Впервые после Второй мировой войны, продолжает Бауман, сегодня целый класс молодых людей, получивших высшее образование, с высокой долей вероятности может получить только временную и плохо оплачиваемую работу, а характер требуемых знаний и труда будет много ниже того, что он получил в университете. Бауман подчеркивает, что «сегодня капиталистическое общество ориентировано, в первую очередь, на защиту и сохранение существующих привилегий и только в отдаленном будущем – на извлечение остальных из их депрессивного состояния». И что же тогда, спрашивает Бауман? «Возможно ли согласие между поколениями? Или же мы – накануне новой войны между поколениями?» [Bauman, 2017: 6–7].
Транзит от общества производителей благ к обществу их потребителей или от общества устойчивого модерна к обществу текучего постмодерна заслуживает особого внимания. Мы находимся в переходном периоде от устойчивого и предсказуемого общественного порядка ХХ в. к хрупкому и неустойчивому XXI в., в котором каждый ощущает себя как нечто временное и нестабильное, подчеркивает Бауман.
Он фокусирует наше внимание на проблеме политического баланса между левыми и правыми силами, утверждая, что социальная демократия утеряла свой конституирующий контрбаланс, то есть значение своих крепостей и крепостных валов (social fortresses and ramparts). И поэтому социальный порядок теперь будет «рассеян» в виде агрегата эгоистичных и на себя центрированных индивидов (self-concerned and self-centered individuals), конкурирующих за работу и продвижение по службе, мало или совсем не осознающих общность своей судьбы и еще меньше – в необходимости солидарных действий. Соответственно, солидарность была явлением, внутренне присущим обществу производителей, сегодня ушедшего в небытие. …Агенты этого «нового бравого мира» пользуются дурной славой толпы, осаждающей магазины в одно и то же время, направляемой невидимой рукой рынка. Как налогоплательщики они не имеют общих интересов.
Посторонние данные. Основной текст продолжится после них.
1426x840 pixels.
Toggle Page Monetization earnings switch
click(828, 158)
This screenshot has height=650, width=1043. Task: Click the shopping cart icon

Поэтому и нет разницы между «правыми» и «левыми» [Bauman, 2017: 9].
Бауман, будучи социологом, а не технократом, специально не занимался проблемой перехода от НТР-3 к НТР-4, хотя цитированные выше мысли как раз свидетельствуют о его интересе к ней. Однако Бауман подчеркивал, что ценность информации возрастает и снижается не столько из-за качества контента, но и от того, кто был автором данного сообщения или послания. Однако в нынешнем обществе вся или почти вся коммуникация основана на искаженной информации. Чтобы не быть таковой, коммуникация требует действительного равенства ее участников, равенства не за круглым столом, но в реальной, офлайн жизни ее участников. И заключает, «реализация этого условия потребовала бы ни больше ни меньше как полного равенства общающихся сторон», но также и ответственности, причем не «плавающей», то есть изменяющейся, а реальной и всеобщей, и не в онлайн, а в офлайн социальном пространстве [Bauman, 2017: 26].
Далее Бауман анализирует два ключевых вопроса перехода от модерна к постмодерну. Речь идет о взаимоотношениях локальных и глобальных агентов и между принципами управления в эти два исторических периода. По мнению Баумана, в эпоху модерна стратегия менеджмента (управления персоналом) была сосредоточена на максимальном регулировании поведения подчиненных с тем, чтобы исключить всевозможные воздействия на него со стороны. Поведение работников измерялось и оценивалось по единственному критерию «работа должна быть выполнена согласно распоряжениям менеджера». В фазе «текучей модернити» стратегия менеджмента стала иной: ответственность за результаты работы была целиком переложена на плечи исполнителей. Соответственно ответственность менеджеров резко сократилась. По мысли Баумана, произошла индивидуализация отношения «руководитель – исполнитель» [Bauman, 2017: 114–116].